At its January 24th meeting of the Dutchess County Legislature, the Republican majority once more confirmed its commitment to the dubious practice of gerrymandering the boundary lines of the legislative districts in which they will make their own bids for re-election.

Earlier in January, County Executive Steinhaus had vetoed the Legislature’s December vote to eliminate an Independent Commission that would have drawn the district lines. Among other things, Steinhaus’s veto message recognized the “cynicism and distrust held by some citizens who view the reapportionment process” and said,”Too frequently, it just isn’t pretty, and it does not endear positive public reaction.” He advocated amending the anti-gerrymandering law rather than throwing it out as the Republican majority has done.

The plan to end gerrymandering used to be a bi-partisan effort, with 3 Republicans joining all Democrats and the 1 Conservative to vote for an Independent Commission. The Legislature’s Republican caucus needed 17 votes to override the veto on the floor of the Legislature, and they found those 17 votes by persuading Legislature Chairman Rolison (City and Town of Poughkeepsie) and Legislator Flesland (Town of Poughkeepsie) to switch from their previous support for an Independent Commission. Legislator Horton from East Fishkill was the only Republican to remain true to the principle of stopping gerrymandering as she joined Democrats Goldberg, Kuffner, Jeter-Jackson, MacAvery, Tyner, and White, as well as Conservative Doxsey, to bring this clean government reform to Dutchess County.

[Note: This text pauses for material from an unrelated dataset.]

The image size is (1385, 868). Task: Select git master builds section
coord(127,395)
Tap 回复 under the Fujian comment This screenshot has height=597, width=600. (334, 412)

Even if the current leadership of the Legislature’s Republican majority names some advisory panel or holds public forums, their elimination of an Independent Commission to draw district lines returns the power of gerrymandering to the majority legislators themselves, to a process that “just isn’t pretty.” Let’s see if the current Republican majority does or does not cut a college campus in half, divide the Village of Wappingers Falls into 2 separate districts, or create odd-duck shaped districts where minority Democrats or independent-minded Republicans happen to live – as happened in 1993 and 2003. And even if everything turns out “pretty” or even fair, the power of gerrymandering remains institutionalized in the law of Dutchess County, at least until some future group of county legislators can sincerely recognize the need of the people for a fairer, more transparent government electoral process.

The Democratic caucus of the Dutchess County Legislature has consistently opposed the self-serving practice of legislators drawing the borders of their own districts, thus choosing their own voters and attempting to maximize a politician’s political power. No matter where or how gerrymandering is practiced, it is wrong and should be eliminated. Efforts to reform State government’s use of gerrymandering have stalled in Albany despite the determined efforts of prominent retired office-holders. During the last election cycle almost all incumbent state-wide office holders and State Assemblymen and Senators signed a commitment to end gerrymandering, but that seems now to have been more campaign rhetoric than conscientious substance.

Almost everyone recognizes the need for political reform in New York State, but so very little progress is made. The time for talking about reform is long past; now is the time for action, and all public officials – local and state – should be reminded of the urgent need for reform of our government. Help make
that start by calling your legislator and demanding an end to gerrymandering here in Dutchess County, and in New York State.